Each computer has its own call sign, like Lima or Foxtrot, and students were practicing the procedures needed to safely direct an aircraft off the runway and into the air.

“They don’t have to memorize it because they use it so much during the year,” said Murphy.

Student Branson Keeley, whose dad is in the Air Force, said he is interested in an aviation career and going into the Air Force.

Student Noah Miller, who is also in Minot High’s ROTC program, said hopes to earn an ROTC scholarship and enroll in the aviation program at the University of North Dakota in Grand Forks.

Murphy said the software program, which is less sophisticated than more expensive equipment, still enables the students to practice about 90% of what they could in a more realistic simulator. Those who take two years of aviation technology at Magic City Campus will log hundreds of hours of instruction that will enable them to accelerate through their pilot training and obtain certification more quickly and sometimes at less expense.
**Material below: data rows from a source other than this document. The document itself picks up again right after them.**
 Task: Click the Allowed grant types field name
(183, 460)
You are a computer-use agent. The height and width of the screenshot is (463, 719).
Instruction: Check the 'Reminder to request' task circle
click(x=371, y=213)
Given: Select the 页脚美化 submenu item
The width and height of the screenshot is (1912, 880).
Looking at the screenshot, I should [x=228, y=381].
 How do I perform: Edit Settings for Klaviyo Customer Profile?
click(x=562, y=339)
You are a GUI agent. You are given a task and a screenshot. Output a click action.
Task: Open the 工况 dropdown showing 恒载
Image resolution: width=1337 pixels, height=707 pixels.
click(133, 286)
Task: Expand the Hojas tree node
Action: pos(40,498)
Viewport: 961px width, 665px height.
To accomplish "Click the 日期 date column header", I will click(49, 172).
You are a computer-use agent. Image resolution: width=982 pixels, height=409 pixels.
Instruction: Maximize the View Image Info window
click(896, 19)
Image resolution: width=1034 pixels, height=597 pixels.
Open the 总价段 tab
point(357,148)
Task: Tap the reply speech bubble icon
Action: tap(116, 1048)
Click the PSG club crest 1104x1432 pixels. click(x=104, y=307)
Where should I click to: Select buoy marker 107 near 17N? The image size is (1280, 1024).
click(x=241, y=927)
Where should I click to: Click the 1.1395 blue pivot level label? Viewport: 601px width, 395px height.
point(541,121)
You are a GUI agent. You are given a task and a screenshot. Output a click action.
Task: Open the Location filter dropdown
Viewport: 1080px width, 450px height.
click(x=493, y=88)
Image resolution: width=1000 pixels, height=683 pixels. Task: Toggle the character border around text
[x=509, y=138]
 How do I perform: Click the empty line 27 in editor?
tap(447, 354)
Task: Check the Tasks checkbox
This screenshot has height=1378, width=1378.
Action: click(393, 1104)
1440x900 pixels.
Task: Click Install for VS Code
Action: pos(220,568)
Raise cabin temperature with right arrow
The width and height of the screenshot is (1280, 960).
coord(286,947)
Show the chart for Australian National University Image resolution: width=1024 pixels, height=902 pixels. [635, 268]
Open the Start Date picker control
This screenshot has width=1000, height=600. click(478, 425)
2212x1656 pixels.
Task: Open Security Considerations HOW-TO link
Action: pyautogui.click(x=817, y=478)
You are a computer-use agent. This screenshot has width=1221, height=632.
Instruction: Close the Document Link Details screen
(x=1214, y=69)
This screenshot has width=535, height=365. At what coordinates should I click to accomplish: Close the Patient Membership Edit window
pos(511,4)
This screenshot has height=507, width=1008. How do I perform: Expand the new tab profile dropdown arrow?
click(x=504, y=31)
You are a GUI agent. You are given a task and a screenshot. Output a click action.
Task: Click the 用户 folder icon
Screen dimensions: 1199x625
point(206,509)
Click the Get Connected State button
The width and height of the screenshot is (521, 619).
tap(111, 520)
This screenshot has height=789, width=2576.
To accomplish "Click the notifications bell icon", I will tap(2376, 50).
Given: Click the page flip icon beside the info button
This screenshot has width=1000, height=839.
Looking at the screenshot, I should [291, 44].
They also will fly simulations in which multiple instruments on an aircraft are inoperable and in hazardous conditions and do it successfully.

“You earn your keep about once a year being a pilot,” said Murphy.

Murphy, a former air traffic controller at Minot Air Force Base, tells his students that if they apply themselves to their education, they will go far in the field.

He said high schools in many of the larger districts in the state have similar programs funded in part through grants as there was a concern about the shortage of pilots.

Murphy said there is a shortage of people going into all fields of aviation right now, so students in his aviation technology classes will be highly employable as air traffic controllers, pilots, in aircraft maintenance, or airport operations. Many of his students have gone on to aviation careers.

“It’s unlimited right now,” said Murphy.

Reprinted with permission from The Minot Daily News.